Tuesday, September 7, 2010

Sicksicksicksick

The subject has been pretty much off limits in my posts because I'm pretty sure you both know how I feel about it. But it's been eating away at me more and more lately. It takes pretty much everything in me to not breakdown when you talk about it, both of you. I kind of want to save the world... and you guys are my world. Despite how lame and cliche that sounds it's the truth. Both of you mean the entire world to me and watching this happen and not being able to do a single thing about it is absolutely ripping me apart. Babe I know I told you all of this but I've never really said it to Miranda... recently anyway. So there it is. I thought it should be out there.

I miss school. It seems like it's been years since I've been there.
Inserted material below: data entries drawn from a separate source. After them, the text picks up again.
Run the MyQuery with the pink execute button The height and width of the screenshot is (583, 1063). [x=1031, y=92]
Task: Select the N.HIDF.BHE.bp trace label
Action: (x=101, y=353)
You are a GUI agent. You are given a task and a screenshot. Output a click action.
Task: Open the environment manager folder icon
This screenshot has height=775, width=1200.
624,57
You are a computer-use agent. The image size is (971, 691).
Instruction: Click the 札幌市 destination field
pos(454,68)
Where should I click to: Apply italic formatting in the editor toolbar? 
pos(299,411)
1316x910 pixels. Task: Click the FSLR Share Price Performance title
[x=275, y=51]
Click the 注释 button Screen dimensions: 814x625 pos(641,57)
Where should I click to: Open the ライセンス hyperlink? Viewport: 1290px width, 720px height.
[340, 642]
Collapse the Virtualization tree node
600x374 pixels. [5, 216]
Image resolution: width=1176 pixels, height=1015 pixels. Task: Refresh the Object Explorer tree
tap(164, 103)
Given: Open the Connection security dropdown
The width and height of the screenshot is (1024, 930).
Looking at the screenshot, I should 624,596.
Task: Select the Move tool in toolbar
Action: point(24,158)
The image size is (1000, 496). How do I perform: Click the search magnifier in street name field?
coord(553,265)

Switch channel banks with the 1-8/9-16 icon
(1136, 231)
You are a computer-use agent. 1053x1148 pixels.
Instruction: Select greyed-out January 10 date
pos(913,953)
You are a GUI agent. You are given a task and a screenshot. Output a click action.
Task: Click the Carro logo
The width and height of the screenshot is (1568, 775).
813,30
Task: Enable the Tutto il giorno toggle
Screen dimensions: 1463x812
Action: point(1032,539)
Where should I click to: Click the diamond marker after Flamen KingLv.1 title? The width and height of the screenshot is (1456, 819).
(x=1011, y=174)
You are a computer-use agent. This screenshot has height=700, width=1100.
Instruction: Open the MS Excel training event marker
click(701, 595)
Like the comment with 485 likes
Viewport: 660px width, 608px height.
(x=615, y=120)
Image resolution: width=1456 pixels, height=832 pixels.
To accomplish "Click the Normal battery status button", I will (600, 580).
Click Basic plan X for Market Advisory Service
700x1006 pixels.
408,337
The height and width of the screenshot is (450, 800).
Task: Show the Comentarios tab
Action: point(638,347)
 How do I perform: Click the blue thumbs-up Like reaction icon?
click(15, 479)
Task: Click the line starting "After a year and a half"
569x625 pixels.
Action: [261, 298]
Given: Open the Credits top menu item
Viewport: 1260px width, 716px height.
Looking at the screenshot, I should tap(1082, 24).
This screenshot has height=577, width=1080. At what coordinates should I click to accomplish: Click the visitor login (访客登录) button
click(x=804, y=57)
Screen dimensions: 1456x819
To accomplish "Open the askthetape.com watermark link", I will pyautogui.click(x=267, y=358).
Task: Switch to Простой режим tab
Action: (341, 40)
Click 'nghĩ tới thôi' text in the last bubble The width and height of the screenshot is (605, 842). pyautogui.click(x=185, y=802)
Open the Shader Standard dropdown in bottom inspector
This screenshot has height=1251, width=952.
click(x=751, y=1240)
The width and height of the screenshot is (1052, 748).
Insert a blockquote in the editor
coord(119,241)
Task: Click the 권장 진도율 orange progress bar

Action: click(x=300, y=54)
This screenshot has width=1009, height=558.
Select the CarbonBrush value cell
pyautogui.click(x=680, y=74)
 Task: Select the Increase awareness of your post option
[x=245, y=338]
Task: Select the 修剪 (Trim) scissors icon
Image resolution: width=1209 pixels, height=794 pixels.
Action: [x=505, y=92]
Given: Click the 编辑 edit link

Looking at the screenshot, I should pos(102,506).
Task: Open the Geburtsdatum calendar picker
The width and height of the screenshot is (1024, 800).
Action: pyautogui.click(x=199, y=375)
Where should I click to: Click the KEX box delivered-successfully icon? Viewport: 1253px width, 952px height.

I fight with my mom a lot less now, but i think that's mostly because I keep pretty much anything that has any importance from her now. Importance isn't really the right word... it's more like anything that is remotely concerning to me. That I'm dealing with or going through or whatever. It's just easier this way. I don't have to deal with her asking me if I'm okay every five minutes and the sympathetic hugs from my dad. I have avoided doctors pretty well for the most part. That somehow never happened, thanks state insurance, I owe you one. No medication. Nothing. It almost makes me feel like I'm not crazy. HA. If only.

The words are swimming now, I've been sitting for way too long.